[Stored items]
-------------------------
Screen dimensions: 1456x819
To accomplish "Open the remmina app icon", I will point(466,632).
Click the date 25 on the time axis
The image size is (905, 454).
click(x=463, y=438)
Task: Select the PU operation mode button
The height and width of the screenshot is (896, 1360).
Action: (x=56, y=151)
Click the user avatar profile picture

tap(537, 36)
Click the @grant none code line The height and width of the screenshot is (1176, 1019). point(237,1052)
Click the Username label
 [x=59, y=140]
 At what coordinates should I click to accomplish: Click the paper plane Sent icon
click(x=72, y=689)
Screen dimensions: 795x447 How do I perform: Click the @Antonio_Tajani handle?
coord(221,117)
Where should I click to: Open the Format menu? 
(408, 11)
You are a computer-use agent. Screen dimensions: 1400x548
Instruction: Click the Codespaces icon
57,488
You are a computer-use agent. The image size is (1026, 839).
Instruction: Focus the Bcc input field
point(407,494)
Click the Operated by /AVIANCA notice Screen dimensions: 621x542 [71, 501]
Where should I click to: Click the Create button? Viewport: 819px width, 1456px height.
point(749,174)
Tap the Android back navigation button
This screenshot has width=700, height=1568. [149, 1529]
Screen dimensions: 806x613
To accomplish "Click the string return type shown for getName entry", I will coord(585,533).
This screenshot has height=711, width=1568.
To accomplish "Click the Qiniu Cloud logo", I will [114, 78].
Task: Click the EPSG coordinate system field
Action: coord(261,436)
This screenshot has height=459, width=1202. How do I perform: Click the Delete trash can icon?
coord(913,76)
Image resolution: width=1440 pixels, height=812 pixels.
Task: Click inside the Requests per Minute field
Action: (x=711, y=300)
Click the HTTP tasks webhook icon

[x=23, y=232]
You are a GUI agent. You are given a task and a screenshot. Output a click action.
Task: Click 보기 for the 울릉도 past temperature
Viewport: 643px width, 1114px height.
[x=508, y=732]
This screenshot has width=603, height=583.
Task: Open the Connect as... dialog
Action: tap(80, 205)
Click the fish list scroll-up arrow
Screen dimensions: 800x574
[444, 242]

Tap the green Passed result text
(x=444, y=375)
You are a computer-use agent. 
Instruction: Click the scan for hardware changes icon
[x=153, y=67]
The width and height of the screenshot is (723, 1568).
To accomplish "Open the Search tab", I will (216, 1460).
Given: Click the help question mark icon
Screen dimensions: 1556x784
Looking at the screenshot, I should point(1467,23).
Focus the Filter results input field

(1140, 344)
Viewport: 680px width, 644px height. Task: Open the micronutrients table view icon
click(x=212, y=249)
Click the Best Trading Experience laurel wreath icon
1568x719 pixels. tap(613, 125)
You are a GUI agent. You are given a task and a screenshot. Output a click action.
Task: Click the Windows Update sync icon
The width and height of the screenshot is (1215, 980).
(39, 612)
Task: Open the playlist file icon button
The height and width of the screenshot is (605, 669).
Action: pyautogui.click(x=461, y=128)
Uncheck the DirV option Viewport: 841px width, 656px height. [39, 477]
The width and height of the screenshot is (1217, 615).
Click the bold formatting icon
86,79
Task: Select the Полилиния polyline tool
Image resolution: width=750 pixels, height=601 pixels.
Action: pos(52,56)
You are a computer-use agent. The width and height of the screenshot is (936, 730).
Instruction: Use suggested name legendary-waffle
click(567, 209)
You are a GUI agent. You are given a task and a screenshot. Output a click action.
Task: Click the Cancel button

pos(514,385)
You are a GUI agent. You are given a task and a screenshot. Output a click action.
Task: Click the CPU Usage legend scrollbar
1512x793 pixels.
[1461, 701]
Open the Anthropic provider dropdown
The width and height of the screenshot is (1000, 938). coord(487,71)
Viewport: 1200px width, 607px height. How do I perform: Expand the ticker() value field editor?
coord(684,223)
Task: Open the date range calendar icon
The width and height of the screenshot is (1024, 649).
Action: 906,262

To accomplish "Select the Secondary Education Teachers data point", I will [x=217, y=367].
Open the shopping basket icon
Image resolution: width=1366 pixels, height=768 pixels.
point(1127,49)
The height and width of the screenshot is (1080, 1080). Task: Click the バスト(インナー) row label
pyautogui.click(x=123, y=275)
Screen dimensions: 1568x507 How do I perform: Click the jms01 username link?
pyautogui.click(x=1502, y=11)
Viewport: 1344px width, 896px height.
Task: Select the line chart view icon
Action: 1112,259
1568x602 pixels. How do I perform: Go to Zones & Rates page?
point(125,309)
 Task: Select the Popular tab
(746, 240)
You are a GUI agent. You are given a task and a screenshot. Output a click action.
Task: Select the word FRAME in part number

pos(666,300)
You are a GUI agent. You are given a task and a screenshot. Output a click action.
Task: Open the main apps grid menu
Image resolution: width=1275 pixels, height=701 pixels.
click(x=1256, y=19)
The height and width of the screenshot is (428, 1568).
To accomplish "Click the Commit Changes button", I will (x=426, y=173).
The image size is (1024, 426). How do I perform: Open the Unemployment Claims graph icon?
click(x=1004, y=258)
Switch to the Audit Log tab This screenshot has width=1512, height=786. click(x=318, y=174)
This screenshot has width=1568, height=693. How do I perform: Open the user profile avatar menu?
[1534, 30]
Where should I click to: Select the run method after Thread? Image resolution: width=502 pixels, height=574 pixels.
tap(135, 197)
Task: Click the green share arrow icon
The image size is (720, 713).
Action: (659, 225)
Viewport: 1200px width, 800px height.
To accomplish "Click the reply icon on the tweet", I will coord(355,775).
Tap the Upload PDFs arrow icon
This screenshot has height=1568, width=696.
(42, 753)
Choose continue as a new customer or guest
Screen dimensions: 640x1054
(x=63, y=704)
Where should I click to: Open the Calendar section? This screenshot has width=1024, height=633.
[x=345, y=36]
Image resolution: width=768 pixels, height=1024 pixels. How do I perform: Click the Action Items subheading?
-------------------------
All the entries above must be repeated exactly as they were given.

Screen dimensions: 1456x819
To accomplish "Open the remmina app icon", I will point(466,632).
Click the date 25 on the time axis
The image size is (905, 454).
click(x=463, y=438)
Task: Select the PU operation mode button
The height and width of the screenshot is (896, 1360).
Action: (x=56, y=151)
Click the user avatar profile picture

tap(537, 36)
Click the @grant none code line The height and width of the screenshot is (1176, 1019). point(237,1052)
Click the Username label
 [x=59, y=140]
 At what coordinates should I click to accomplish: Click the paper plane Sent icon
click(x=72, y=689)
Screen dimensions: 795x447 How do I perform: Click the @Antonio_Tajani handle?
coord(221,117)
Where should I click to: Open the Format menu? 
(408, 11)
You are a computer-use agent. Screen dimensions: 1400x548
Instruction: Click the Codespaces icon
57,488
You are a computer-use agent. The image size is (1026, 839).
Instruction: Focus the Bcc input field
point(407,494)
Click the Operated by /AVIANCA notice Screen dimensions: 621x542 [71, 501]
Where should I click to: Click the Create button? Viewport: 819px width, 1456px height.
point(749,174)
Tap the Android back navigation button
This screenshot has width=700, height=1568. [149, 1529]
Screen dimensions: 806x613
To accomplish "Click the string return type shown for getName entry", I will coord(585,533).
This screenshot has height=711, width=1568.
To accomplish "Click the Qiniu Cloud logo", I will [114, 78].
Task: Click the EPSG coordinate system field
Action: coord(261,436)
This screenshot has height=459, width=1202. How do I perform: Click the Delete trash can icon?
coord(913,76)
Image resolution: width=1440 pixels, height=812 pixels.
Task: Click inside the Requests per Minute field
Action: (x=711, y=300)
Click the HTTP tasks webhook icon

[x=23, y=232]
You are a GUI agent. You are given a task and a screenshot. Output a click action.
Task: Click 보기 for the 울릉도 past temperature
Viewport: 643px width, 1114px height.
[x=508, y=732]
This screenshot has width=603, height=583.
Task: Open the Connect as... dialog
Action: tap(80, 205)
Click the fish list scroll-up arrow
Screen dimensions: 800x574
[444, 242]

Tap the green Passed result text
(x=444, y=375)
You are a computer-use agent. 
Instruction: Click the scan for hardware changes icon
[x=153, y=67]
The width and height of the screenshot is (723, 1568).
To accomplish "Open the Search tab", I will (216, 1460).
Given: Click the help question mark icon
Screen dimensions: 1556x784
Looking at the screenshot, I should point(1467,23).
Focus the Filter results input field

(1140, 344)
Viewport: 680px width, 644px height. Task: Open the micronutrients table view icon
click(x=212, y=249)
Click the Best Trading Experience laurel wreath icon
1568x719 pixels. tap(613, 125)
You are a GUI agent. You are given a task and a screenshot. Output a click action.
Task: Click the Windows Update sync icon
The width and height of the screenshot is (1215, 980).
(39, 612)
Task: Open the playlist file icon button
The height and width of the screenshot is (605, 669).
Action: pyautogui.click(x=461, y=128)
Uncheck the DirV option Viewport: 841px width, 656px height. [39, 477]
The width and height of the screenshot is (1217, 615).
Click the bold formatting icon
86,79
Task: Select the Полилиния polyline tool
Image resolution: width=750 pixels, height=601 pixels.
Action: pos(52,56)
You are a computer-use agent. The width and height of the screenshot is (936, 730).
Instruction: Use suggested name legendary-waffle
click(567, 209)
You are a GUI agent. You are given a task and a screenshot. Output a click action.
Task: Click the Cancel button

pos(514,385)
You are a GUI agent. You are given a task and a screenshot. Output a click action.
Task: Click the CPU Usage legend scrollbar
1512x793 pixels.
[1461, 701]
Open the Anthropic provider dropdown
The width and height of the screenshot is (1000, 938). coord(487,71)
Viewport: 1200px width, 607px height. How do I perform: Expand the ticker() value field editor?
coord(684,223)
Task: Open the date range calendar icon
The width and height of the screenshot is (1024, 649).
Action: 906,262

To accomplish "Select the Secondary Education Teachers data point", I will [x=217, y=367].
Open the shopping basket icon
Image resolution: width=1366 pixels, height=768 pixels.
point(1127,49)
The height and width of the screenshot is (1080, 1080). Task: Click the バスト(インナー) row label
pyautogui.click(x=123, y=275)
Screen dimensions: 1568x507 How do I perform: Click the jms01 username link?
pyautogui.click(x=1502, y=11)
Viewport: 1344px width, 896px height.
Task: Select the line chart view icon
Action: 1112,259
1568x602 pixels. How do I perform: Go to Zones & Rates page?
point(125,309)
 Task: Select the Popular tab
(746, 240)
You are a GUI agent. You are given a task and a screenshot. Output a click action.
Task: Select the word FRAME in part number

pos(666,300)
You are a GUI agent. You are given a task and a screenshot. Output a click action.
Task: Open the main apps grid menu
Image resolution: width=1275 pixels, height=701 pixels.
click(x=1256, y=19)
The height and width of the screenshot is (428, 1568).
To accomplish "Click the Commit Changes button", I will (x=426, y=173).
The image size is (1024, 426). How do I perform: Open the Unemployment Claims graph icon?
click(x=1004, y=258)
Switch to the Audit Log tab This screenshot has width=1512, height=786. click(x=318, y=174)
This screenshot has width=1568, height=693. How do I perform: Open the user profile avatar menu?
[1534, 30]
Where should I click to: Select the run method after Thread? Image resolution: width=502 pixels, height=574 pixels.
tap(135, 197)
Task: Click the green share arrow icon
The image size is (720, 713).
Action: (659, 225)
Viewport: 1200px width, 800px height.
To accomplish "Click the reply icon on the tweet", I will coord(355,775).
Tap the Upload PDFs arrow icon
This screenshot has height=1568, width=696.
(42, 753)
Choose continue as a new customer or guest
Screen dimensions: 640x1054
(x=63, y=704)
Where should I click to: Open the Calendar section? This screenshot has width=1024, height=633.
[x=345, y=36]
Image resolution: width=768 pixels, height=1024 pixels. How do I perform: Click the Action Items subheading?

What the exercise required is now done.